- [INSTRUCTIONS TO FOLLOW]: Reproduce verbatim the portion of the passage on the Clinton Administration from "The Clinton Administration has" to "the nation's security.".

- [SOURCE EXTRACT]:
The Clinton Administration


The Clinton Administration has shown a disturbing tendency to "legitimize" the use of American power by subordinating it to the U.N. or other multinational bodies. This policy of "assertive multilateralism," combined with the Administration's failure to develop sound criteria to govern decisions to participate in non-combat operations, has resulted in a dramatic increase in the number of such operations involving the United States that have little or no discernible benefit to the nation's security.

After the disaster in Somalia in the fall of 1993, the Administration took pains to distance itself, at least rhetorically, from the policy of assertive multilateralism. The evidence, however, suggests that the Administration remains psychologically wedded to this notion, especially when peacekeeping operations are being considered.

In Bosnia, the Administration's method of obtaining congressional approval for the operation could be characterized as "bait and switch." On November 27, 1995, the President promised that the deployment of U.S. troops would last only one year and incur limited costs. On December 2, 1995, President Clinton spoke to the troops at the U.S. Army base in Baumholder, Germany, declaring, "I pledged to the American people that I would not send you to Bosnia unless I was absolutely sure that the goals we set for you are clear, realistic, and achievable in about a year. This mission meets those essential standards." The Administration dispensed with the original timetable shortly after the November 1996 presidential election.

In December 1996, President Clinton committed the United States to an 18-month peacekeeping mission in Bosnia known as SFOR, which was scheduled to end in June 1998. 57 The President presented Congress a fait accompli: He knew Members would be reluctant to force a withdrawal through a funding cutoff while U.S. troops were on the ground. In December 1998, NATO agreed to prolong SFOR's mission indefinitely. Currently, there are about 32,000 troops stationed in Bosnia, of which 6,000 are American.

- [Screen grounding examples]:
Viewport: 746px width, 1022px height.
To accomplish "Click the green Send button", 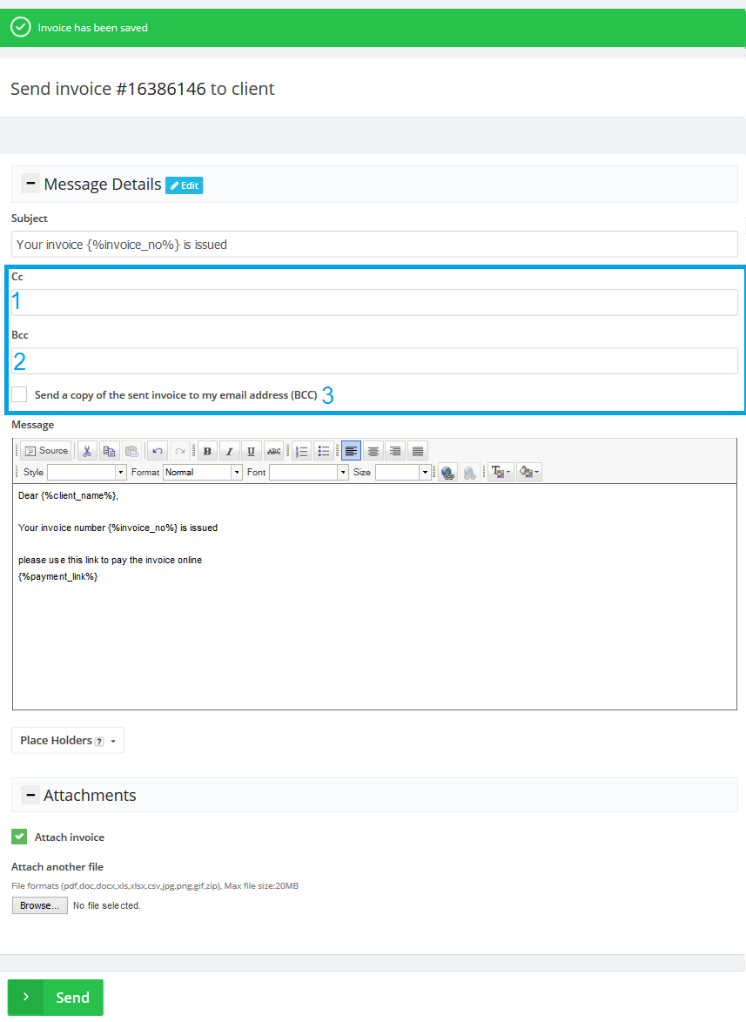I will 56,998.
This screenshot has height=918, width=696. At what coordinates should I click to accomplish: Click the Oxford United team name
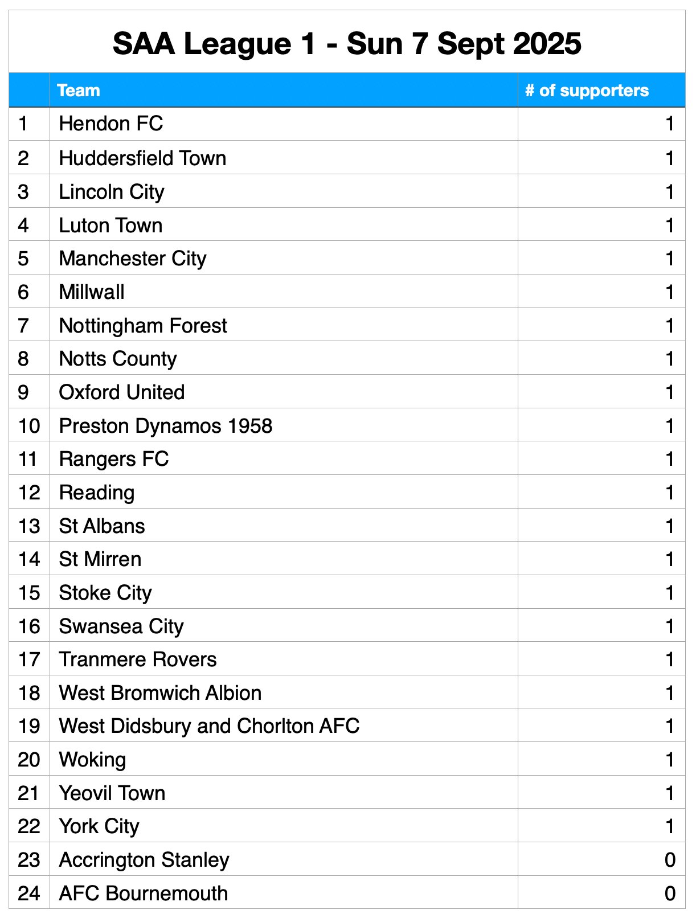(x=122, y=392)
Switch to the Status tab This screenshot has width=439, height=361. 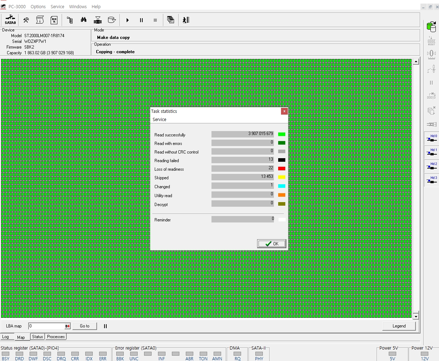coord(37,337)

- [EXPECTED ANSWER]:
The Clinton Administration has shown a disturbing tendency to "legitimize" the use of American power by subordinating it to the U.N. or other multinational bodies. This policy of "assertive multilateralism," combined with the Administration's failure to develop sound criteria to govern decisions to participate in non-combat operations, has resulted in a dramatic increase in the number of such operations involving the United States that have little or no discernible benefit to the nation's security.